Required work: Return the following from the records below: each line, word for word, starting with the line that contains "Image resolution: width=2576, height=1449." and going on through the line that contains "#24806 (131, 544)", with nothing outside that range.

[Dataset items]
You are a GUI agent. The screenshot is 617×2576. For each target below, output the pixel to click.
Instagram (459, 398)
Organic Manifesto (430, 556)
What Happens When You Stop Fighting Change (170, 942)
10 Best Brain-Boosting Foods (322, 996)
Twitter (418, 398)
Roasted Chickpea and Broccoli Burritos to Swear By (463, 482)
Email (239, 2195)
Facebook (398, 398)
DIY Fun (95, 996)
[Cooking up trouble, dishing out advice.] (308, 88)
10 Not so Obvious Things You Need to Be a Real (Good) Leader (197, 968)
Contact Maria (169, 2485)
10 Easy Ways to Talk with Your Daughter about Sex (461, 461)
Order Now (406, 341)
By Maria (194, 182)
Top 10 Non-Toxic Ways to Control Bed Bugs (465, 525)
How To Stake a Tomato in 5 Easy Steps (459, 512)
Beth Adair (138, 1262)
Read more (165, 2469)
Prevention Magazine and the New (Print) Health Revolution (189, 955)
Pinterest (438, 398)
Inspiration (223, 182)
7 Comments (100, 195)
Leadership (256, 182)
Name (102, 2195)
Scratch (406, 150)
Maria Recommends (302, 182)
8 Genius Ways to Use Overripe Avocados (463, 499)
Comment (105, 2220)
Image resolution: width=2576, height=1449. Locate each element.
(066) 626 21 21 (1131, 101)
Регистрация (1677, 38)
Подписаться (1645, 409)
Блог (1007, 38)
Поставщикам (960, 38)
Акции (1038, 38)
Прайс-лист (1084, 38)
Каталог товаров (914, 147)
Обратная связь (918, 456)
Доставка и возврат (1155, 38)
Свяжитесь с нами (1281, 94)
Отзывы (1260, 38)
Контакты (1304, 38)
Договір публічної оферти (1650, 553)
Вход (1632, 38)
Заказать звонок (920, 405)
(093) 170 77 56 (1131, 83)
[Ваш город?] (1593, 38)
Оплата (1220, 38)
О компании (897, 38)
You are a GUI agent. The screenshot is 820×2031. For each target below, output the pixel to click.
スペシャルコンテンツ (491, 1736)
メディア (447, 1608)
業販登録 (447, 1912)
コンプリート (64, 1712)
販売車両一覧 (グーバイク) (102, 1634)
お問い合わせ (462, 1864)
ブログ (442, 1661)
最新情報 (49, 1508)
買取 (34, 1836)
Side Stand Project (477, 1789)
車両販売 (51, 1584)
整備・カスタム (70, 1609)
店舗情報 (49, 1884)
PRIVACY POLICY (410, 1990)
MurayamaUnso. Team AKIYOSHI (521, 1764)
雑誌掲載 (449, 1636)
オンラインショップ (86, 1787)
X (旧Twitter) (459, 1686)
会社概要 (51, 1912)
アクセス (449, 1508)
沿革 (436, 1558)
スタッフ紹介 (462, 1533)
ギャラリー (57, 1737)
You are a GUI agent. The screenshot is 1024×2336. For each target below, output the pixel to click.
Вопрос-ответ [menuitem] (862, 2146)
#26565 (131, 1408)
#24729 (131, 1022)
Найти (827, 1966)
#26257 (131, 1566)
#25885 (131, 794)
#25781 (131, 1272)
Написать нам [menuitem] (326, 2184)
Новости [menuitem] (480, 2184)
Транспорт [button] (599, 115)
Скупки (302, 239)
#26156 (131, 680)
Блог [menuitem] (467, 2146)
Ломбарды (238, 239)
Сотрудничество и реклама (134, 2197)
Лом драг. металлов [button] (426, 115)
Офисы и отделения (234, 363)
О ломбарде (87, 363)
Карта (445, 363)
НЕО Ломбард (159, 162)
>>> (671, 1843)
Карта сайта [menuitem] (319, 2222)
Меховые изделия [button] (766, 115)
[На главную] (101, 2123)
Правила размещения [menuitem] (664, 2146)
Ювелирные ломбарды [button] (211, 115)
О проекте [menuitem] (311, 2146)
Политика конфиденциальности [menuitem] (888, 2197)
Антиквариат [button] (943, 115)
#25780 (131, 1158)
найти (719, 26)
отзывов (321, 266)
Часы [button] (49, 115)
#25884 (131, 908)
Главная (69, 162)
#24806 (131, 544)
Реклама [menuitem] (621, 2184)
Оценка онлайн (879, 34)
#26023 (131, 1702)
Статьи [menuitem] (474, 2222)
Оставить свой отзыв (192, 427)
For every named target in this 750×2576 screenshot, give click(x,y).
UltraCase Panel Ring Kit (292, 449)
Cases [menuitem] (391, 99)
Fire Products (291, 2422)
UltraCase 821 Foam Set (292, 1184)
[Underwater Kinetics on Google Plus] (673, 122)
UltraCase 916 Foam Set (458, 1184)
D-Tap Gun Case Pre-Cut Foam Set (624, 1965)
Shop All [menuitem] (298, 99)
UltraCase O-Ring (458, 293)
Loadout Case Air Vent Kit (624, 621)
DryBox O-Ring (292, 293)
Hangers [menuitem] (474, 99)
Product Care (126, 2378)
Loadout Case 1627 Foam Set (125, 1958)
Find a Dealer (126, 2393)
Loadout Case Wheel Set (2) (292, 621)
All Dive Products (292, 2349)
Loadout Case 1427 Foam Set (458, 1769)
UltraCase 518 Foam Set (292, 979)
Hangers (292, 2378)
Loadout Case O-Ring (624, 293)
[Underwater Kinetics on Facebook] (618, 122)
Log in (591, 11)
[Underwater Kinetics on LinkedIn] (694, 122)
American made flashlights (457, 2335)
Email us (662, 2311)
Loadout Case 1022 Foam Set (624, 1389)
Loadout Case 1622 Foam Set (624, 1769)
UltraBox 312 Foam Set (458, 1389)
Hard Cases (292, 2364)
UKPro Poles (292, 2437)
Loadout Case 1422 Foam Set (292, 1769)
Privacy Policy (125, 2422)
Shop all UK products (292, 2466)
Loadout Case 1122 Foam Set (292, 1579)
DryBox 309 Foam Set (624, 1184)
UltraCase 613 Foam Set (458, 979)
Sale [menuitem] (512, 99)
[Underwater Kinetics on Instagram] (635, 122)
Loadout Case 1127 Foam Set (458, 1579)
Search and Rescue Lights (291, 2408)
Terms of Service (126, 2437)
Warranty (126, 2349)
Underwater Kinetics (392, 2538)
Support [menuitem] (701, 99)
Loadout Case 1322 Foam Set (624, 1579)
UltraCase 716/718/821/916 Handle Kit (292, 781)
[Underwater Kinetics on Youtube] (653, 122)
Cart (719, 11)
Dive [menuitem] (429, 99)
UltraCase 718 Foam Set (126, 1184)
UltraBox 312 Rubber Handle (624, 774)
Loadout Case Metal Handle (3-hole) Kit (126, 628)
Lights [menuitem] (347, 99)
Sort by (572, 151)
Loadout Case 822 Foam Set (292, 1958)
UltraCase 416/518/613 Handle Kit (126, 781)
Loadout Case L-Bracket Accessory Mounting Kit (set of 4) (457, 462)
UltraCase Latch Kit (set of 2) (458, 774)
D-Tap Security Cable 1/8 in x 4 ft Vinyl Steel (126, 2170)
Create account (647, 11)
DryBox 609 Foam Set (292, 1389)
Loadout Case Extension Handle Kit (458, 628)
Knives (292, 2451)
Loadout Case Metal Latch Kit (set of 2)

Task output:
Image resolution: width=2576, height=1449. Locate each element.
(066) 626 21 21 (1131, 101)
Регистрация (1677, 38)
Подписаться (1645, 409)
Блог (1007, 38)
Поставщикам (960, 38)
Акции (1038, 38)
Прайс-лист (1084, 38)
Каталог товаров (914, 147)
Обратная связь (918, 456)
Доставка и возврат (1155, 38)
Свяжитесь с нами (1281, 94)
Отзывы (1260, 38)
Контакты (1304, 38)
Договір публічної оферти (1650, 553)
Вход (1632, 38)
Заказать звонок (920, 405)
(093) 170 77 56 (1131, 83)
[Ваш город?] (1593, 38)
Оплата (1220, 38)
О компании (897, 38)
You are a GUI agent. The screenshot is 820×2031. For each target below, output the pixel to click.
スペシャルコンテンツ (491, 1736)
メディア (447, 1608)
業販登録 (447, 1912)
コンプリート (64, 1712)
販売車両一覧 (グーバイク) (102, 1634)
お問い合わせ (462, 1864)
ブログ (442, 1661)
最新情報 (49, 1508)
買取 (34, 1836)
Side Stand Project (477, 1789)
車両販売 (51, 1584)
整備・カスタム (70, 1609)
店舗情報 (49, 1884)
PRIVACY POLICY (410, 1990)
MurayamaUnso. Team AKIYOSHI (521, 1764)
雑誌掲載 (449, 1636)
オンラインショップ (86, 1787)
X (旧Twitter) (459, 1686)
会社概要 (51, 1912)
アクセス (449, 1508)
沿革 (436, 1558)
スタッフ紹介 (462, 1533)
ギャラリー (57, 1737)
You are a GUI agent. The screenshot is 1024×2336. For each target below, output the pixel to click.
Вопрос-ответ [menuitem] (862, 2146)
#26565 (131, 1408)
#24729 (131, 1022)
Найти (827, 1966)
#26257 (131, 1566)
#25885 (131, 794)
#25781 (131, 1272)
Написать нам [menuitem] (326, 2184)
Новости [menuitem] (480, 2184)
Транспорт [button] (599, 115)
Скупки (302, 239)
#26156 (131, 680)
Блог [menuitem] (467, 2146)
Ломбарды (238, 239)
Сотрудничество и реклама (134, 2197)
Лом драг. металлов [button] (426, 115)
Офисы и отделения (234, 363)
О ломбарде (87, 363)
Карта (445, 363)
НЕО Ломбард (159, 162)
>>> (671, 1843)
Карта сайта [menuitem] (319, 2222)
Меховые изделия [button] (766, 115)
[На главную] (101, 2123)
Правила размещения [menuitem] (664, 2146)
Ювелирные ломбарды [button] (211, 115)
О проекте [menuitem] (311, 2146)
Политика конфиденциальности [menuitem] (888, 2197)
Антиквариат [button] (943, 115)
#25780 (131, 1158)
найти (719, 26)
отзывов (321, 266)
Часы [button] (49, 115)
#25884 (131, 908)
Главная (69, 162)
#24806 (131, 544)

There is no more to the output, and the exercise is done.